Another question raised is when providing an interval estimate of uncertainty, which should be reported: the frequentist interval or a Bayesian credence interval? I think that in this case we should recognize that we're not dealing with one notion of uncertainty but at least two. As such, we should report both: a Bayesian HDI as well as the frequentist interval used to calibrate the posterior. The discrepancy between the two can further inform consumers on how much information is coming from "prior" and how much is based on the current empirical data alone. While the net Bayesian estimate is most appropriate for decision making, the latter informs about the degree of narrowly empirical support.

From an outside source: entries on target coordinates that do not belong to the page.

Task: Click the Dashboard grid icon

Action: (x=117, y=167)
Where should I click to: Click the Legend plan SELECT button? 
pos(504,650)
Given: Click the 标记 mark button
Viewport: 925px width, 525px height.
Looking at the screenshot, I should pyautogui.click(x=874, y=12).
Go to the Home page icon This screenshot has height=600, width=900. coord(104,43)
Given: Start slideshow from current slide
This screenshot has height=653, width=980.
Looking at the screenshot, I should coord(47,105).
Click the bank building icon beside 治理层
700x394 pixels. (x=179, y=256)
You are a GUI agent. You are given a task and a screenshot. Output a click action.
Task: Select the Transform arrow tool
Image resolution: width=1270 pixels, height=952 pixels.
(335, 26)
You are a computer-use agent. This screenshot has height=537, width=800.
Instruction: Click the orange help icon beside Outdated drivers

Inferences about Prior Distributions

One interesting thing to investigate further is to see how this sort of constraint optimization changes the implied prior distributions. That is, we can interpret this optimization to be equivalent to a search over prior distributions that induce the desired coverage in the posterior. I believe this shares themes with Gelman's test-reject-modify iterative approach to modeling, as he also agrees that frequency properties are relevant for Bayesian modeling and understands prior distributions to be a modeling choice. His approach, as I understand it however, prefers to let modelers make informed decisions over how to negotiate between prior distributions and posterior behaviors. While all statistical modeling is open to charges of subjectivity on some level, it would be better to avoid additional channels if we can avoid it in a principled way. The approach taken here seems to be one such way. That is, we sidestep the issue of trying to specify a sufficiently frequency-matching prior distribution, focusing instead on directly incorporating frequency constraints via optimization.

Conclusion

No conclusion today; just food for thought as I try to make sense of things and am probably wrong out loud on the internet.

---

Additional Comments 8/10/24:

Circling around the same tree ---

It's worth pointing out that the posterior distribution, even one "calibrated" like this, should not be directly read as having frequentist coverage in general -- just over the interval used to generate the particular frequentist interval. That is, while the "calibrated" posterior distribution matches the frequentist coverage over the identified interval, it isn't the case that any other intervals in the posterior distribution have any frequentist coverage guarantees. And nor should we expect this even in the best case, I think, as is discussed with conformal prediction -- producing perfectly calibrated X-conditional coverage is impossible, which is what would be necessary for posterior distributions to be completely calibrated in this strong sense. Don't read posterior distributions frequentist-ly in general, even if you inform those distributions with frequentist information. This could be the basis of a small retort by the frequentist who might say that if even after injecting frequentist information into the posterior one still can't get coverage then there's little point in doing this at all. However, the posterior does have coverage precisely where the frequentist does, it just doesn't (necessarily) have it where the frequentist doesn't. The Bayesian doesn't need to accept the frequentist's challenge here -- just let them be disappointed. Those that expect probability statements to be uncompromisingly coverage-oriented really should just be frequentists, it seems to me, since this seems to just be an operational commitment to a fundamentally frequentist definition of the notion. (But, in a Moorean shift, since probability statements should indeed be concerned with more than just coverage, we should not be frequentists. Indeed, consistency alone provides elements of a reductio against this sort of coverage fundamentalism, which is seemingly expressed at times by folks in the literature.) The subjectivist might similarly object and say that if we can't generalize frequentist coverage with the posterior distribution then there's little point in playing this game with the frequentist. However, like mentioned before, the subjectivist leaves relevant frequency information on the table that should inform our beliefs. So, even if our posterior doesn't gain a bunch of frequentist properties as a result, it nonetheless should be constrained by the totality of our information and failing to do so is an error.